Se entenebrece la iglesia y a la
luz de los hachones van saliendo los tramos de penitentes a la tarde malva.
En el silencio tenue se escuchan
sólo el entrechocar de las cruces que nos van entregando para salir, como se escucharían,
horribles, los golpes secos de los clavos en el Calvario.
Son cinco horas de absoluto
silencio, mirando al frente, sin cambiar de postura. Abrazo a la cruz, oculto
bajo el antifaz. Da tiempo de rezar, un rosario, otro, otro.

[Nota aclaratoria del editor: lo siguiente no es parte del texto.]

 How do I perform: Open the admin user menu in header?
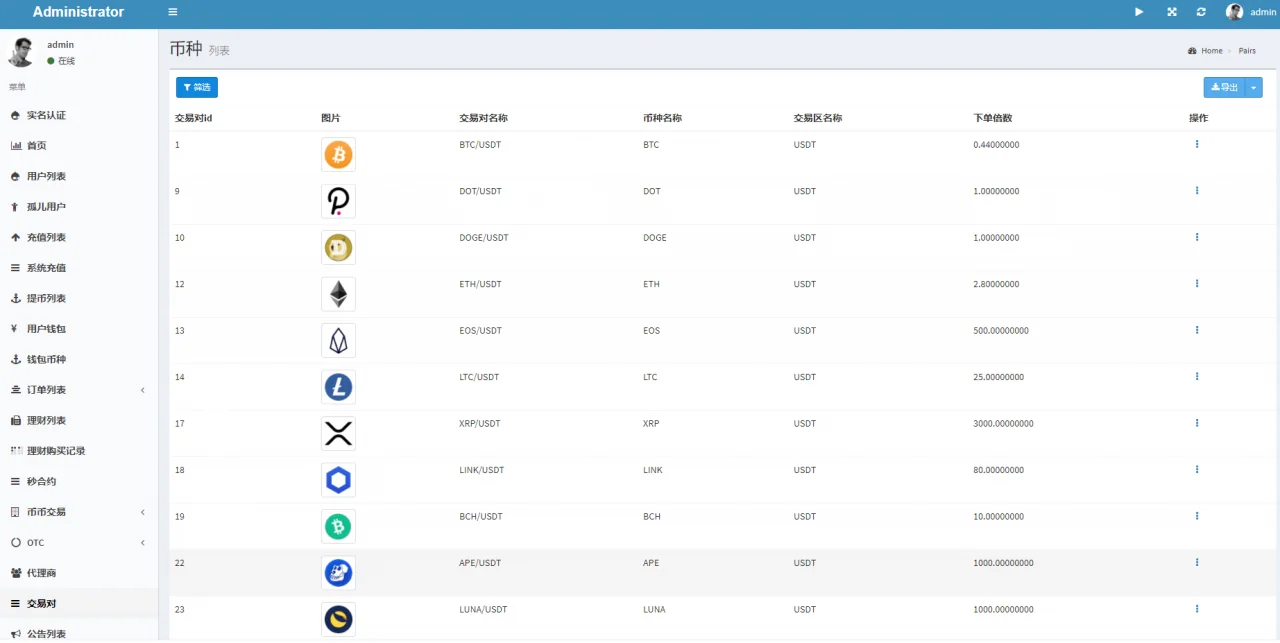(1252, 12)
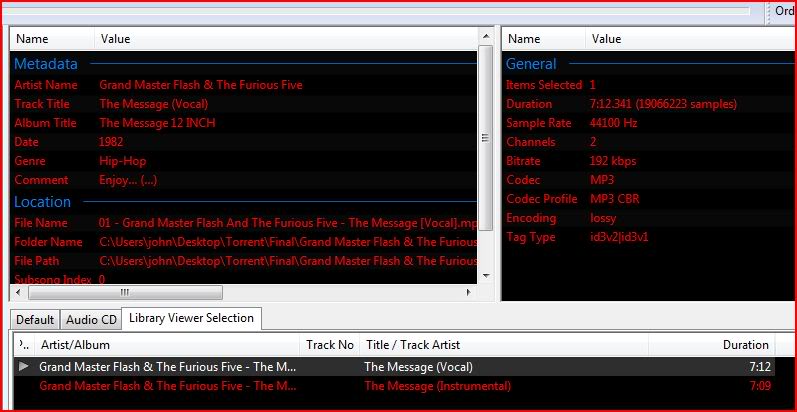Sort playlist by Duration column header
Screen dimensions: 797x412
[745, 345]
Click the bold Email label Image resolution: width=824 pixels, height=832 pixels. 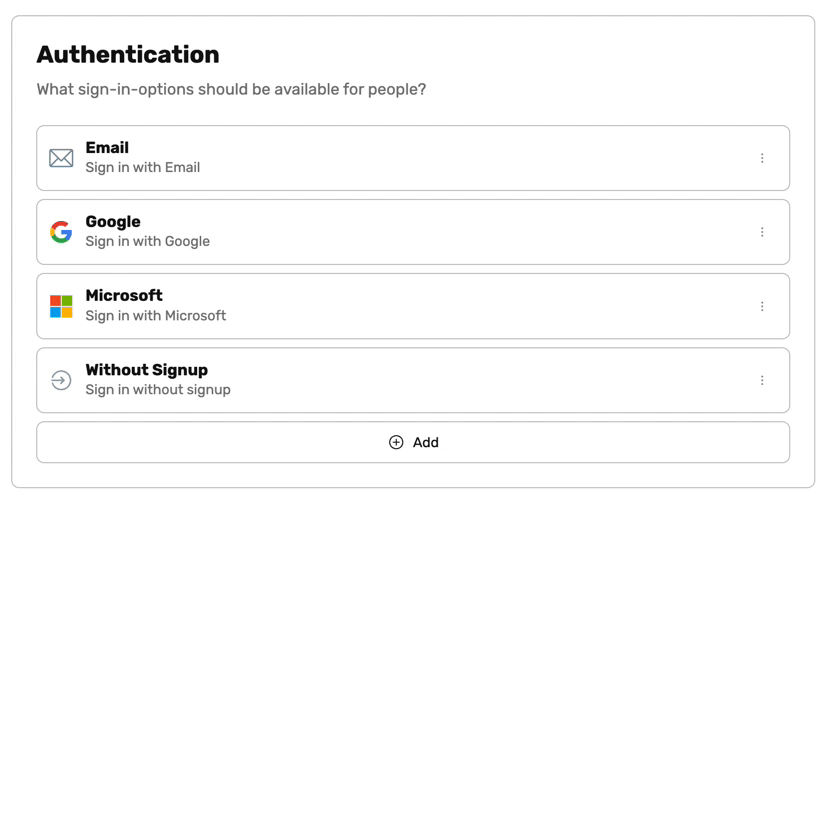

Este por esto o
por lo otro y vas encomendando a vivos y muertos, sabiendo que el muerto que va
detrás colgado de la cruz nos salvó a todos.
Este sacrificio, esta penitencia,
este aburrimiento, este dolor de espalda o de hombros al cabo de las horas, es
tremendamente absurdo, es un puro escándalo en el mundo de hoy. Esta caminata sin
sentido de cientos de figuras silenciosas, oscuras y afiladas, redime, sin
embargo a la Semana Santa de Sevilla.
En unos de los parones, los
guardias dan paso a la gente que espera para poder cruzar la cofradía, los
veo pasar en masa, apresurados, antes de que corten de nuevo y reanudemos la
marcha.
Esa masa confusa, es variopinta, de
toda edad y condición. No es nada atractivo ver toda esa gente informe. Me doy
cuenta de que mi mirada es cómo la de un entomólogo, fría y crítica. Lo más
alejado de una mirada cristiana que se pueda imaginar y a la que me veo abocado, máxime en este lugar
y con esta túnica.
Hago el esfuerzo y pienso que
cada uno de ellos soy yo, no “como yo”, sino que “soy yo”, y los rostros adquieren
forma, las figuras nitidez. Cada uno de ellos, tan alejados, muchos, de mi
estética, mi educación, mi sensibilidad,
soy yo, y el Cristo que me sigue los pasos, los conoce a todos y ha muerto por
todos. Esto tan sencillo, esta obviedad cristiana que nos enseñan desde antes
de la primera comunión, debo aplicármelo más a menudo, para sentirme prójimo del
prójimo. A ver si se saca algún provecho de esta larga penitencia.
La luna, como uno de los treinta
denarios, nos acompaña siempre, lo mismo aparece tras la espadaña y el ciprés
como por encima del semáforo que parpadea.
Al llegar de nuevo a la capilla,
aun con el rostro cubierto por el antifaz, todo umbroso, veo entrar los pasos,
me apresuro a sacar a Santiaguito de la turbamulta de pequeños monaguillos. -Soy
papá - le digo en voz baja para que me distinga, y mientras entra el palio, lo
cojo en brazos. Viene cansado, con el canastillo vacío de caramelos, y la
botellita sin agua. Descansa la cabeza sobre mi hombro y le beso a través del
ruan negro.
Bendición solemne. Entre los capirotes
altos, atisbo el Santísimo. Tantum ergo, se escucha. La campanita multiplica su
ráfaga argentina en el silencio fúnebre.
Ha terminado la estación de
penitencia.
¡Hermanos pueden descubrirse!
Hasta el año que viene si Dios quiere.
Hola Juan, acabo de leer tu entrada y me llega a lo más hondo. Ciertamente, el ser nazareno de una Hermandad no se aprende en la escuela, ni Universidad, lo consigues desde la cuna, compartiendo las tradiciones en casa y en su entorno familiar que se extiendo a su barrio.
ResponderEliminarSon experiencias imborrables vividas con intensidad, al margen de si eres creyente de adulto o no, son tus más queridas tradiciones y las vives con tus hijos y nietos, sin olvidar aquella etapa de tu niñez que te marcó cuando ibas con tu padre y que ya no está...
Sensible y espontánea, es muy de agradecer que compartas con nosotros tus sentimientos, grandes y bonitos.
¿sabes? de los comentarios se aprende mucho y te afirmo que estoy encantada de estar entre nuestro grupo.
Ea, esta Madrugá las veremos todas y para ayudar a pasar las horas, tengo hecha una fuentecita de ricas poleás ¿quién se apunta?
Un abrazo.
Un abrazo, M. Carmen. Gracias por tus comentarios. Espero que la madrugada la pasases bien, y a pesar de las espantadas las pudieses ver todas. Saludos.